Часть 5

Она брезгливо поморщилась. Кажется, уже давно пора было привыкнуть к запаху хлорки, потому что руки приходилось дезинфицировать по два, три, а иногда и по четыре раза на день – после аборта. Но привыкнуть к этому доктор Джуд Хопкинс все еще не могла. Как и к тому, чтобы не бунтовать, в глубине души, совсем тихо, не роптать всякий раз, когда очередная женщина спешила поскорее избавиться от не родившегося еще ребенка, словно от груза.
       Подойдя к вешалке, она сняла халат, повесив его в шкаф. Распылив несколько капель духов на кожу, вышла, замкнув кабинет. Отдавая ключи консьержке, устало улыбнулась в ответ на ее теплые слова и пожелания приятного вечера.
       Вечера перестали быть приятными с тех самых пор, как ее малыш буквально сгнил внутри нее, а муж вскоре после этого собрал вещи, перебравшись жить к другой женщине – молодой, здоровой, полной энергии. Вечера даже перестали быть загадочными с той самой минуты, как уйдя от НЕГО, она села на самолет и вернулась домой, в Лондон. Только Санни, так удачно прибившаяся к ее подъезду, смотрящая на нее огромными, полными любви, глазами, с некоторых пор поселившаяся в ее пустой и одинокой квартире, создавала некое подобие уюта и давала единственный смысл жить.
       Она ничего не чувствовала. Совсем. Ни боли, ни радости. Ела по часам, потому что так положено. Иногда напоминала себе о том, что нужно позавтракать, выпить кофе, поужинать, разогреть обед, что в холодильнике – совершенно пусто. Ощущала, что вода горячая, только когда кожа становилась почти что малиновой, пару раз нанеся сама себе ожоги. Понимала, что еда соленая, только когда соли было слишком большое количество. Едва ощущала когда-то ненавистный вкус горького перца во рту. Спала только благодаря снотворному.
       Заведя авто, она медленно повела в сторону своего дома. Санни наверняка уже соскучилась и, может быть, царапает обои. Как не старалась, она так и не смогла отучить кошку от этого.
       Конец осени усугубил ее меланхолию. Авто утопало в лужах, если завтра не будет дождя, нужно будет съездить на авто-мойку. Она ненавидела осень, старалась упорно игнорировать до последнего опадавшую с деревьев листву, закрывала уши всякий раз, когда ливень барабанил в окно, специально укутывала нос в колючий шарф, чтобы не дышать мерзкой слякотью.
       Ливень бесконечным потоком царил в ее душе, выворачивая ее наизнанку. Отсутствие ощущений, замедленное их появление, раздражало до ужаса. Она начала ловить себя на мысли, что целенаправленно хватается за чашку, едва налив в нее кипяток, подносит утюг к рукам, чтобы почувствовать, как горячий пар обжигает кожу.

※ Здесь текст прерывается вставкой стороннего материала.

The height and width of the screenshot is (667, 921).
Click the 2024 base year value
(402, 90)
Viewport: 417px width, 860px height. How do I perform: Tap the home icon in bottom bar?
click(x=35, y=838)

       - Я ничего не чувствую – разом выдохнула она, с шумом поставив чашку на самый край стола.
       - Что? – молоденькая медсестричка Билли со смешными косичками и бровями домиком, вздрогнула от столь неожиданно прерванной тишины. За полтора года работы ассистенткой, она уже почти что привыкла к тому, что строгая начальница говорит с ней только по делу и о делах. И теперь, как заметила доктор Хопкинс, смотрела на нее с изумлением.
       - Я ничего не чувствую, - повторила она, качая головой, - ни боли, ни радости, ни меланхолии. Ни злости. Ничего.
       Резко взяв нож со стола, она провела лезвием по мягкой подушечке указательного пальца. Билл, милая, веселая Билл, схватилась со своего места, крича нечто вроде: «Что вы делаете, вы с ума сошли!». Она иронично взглянула на компаньонку.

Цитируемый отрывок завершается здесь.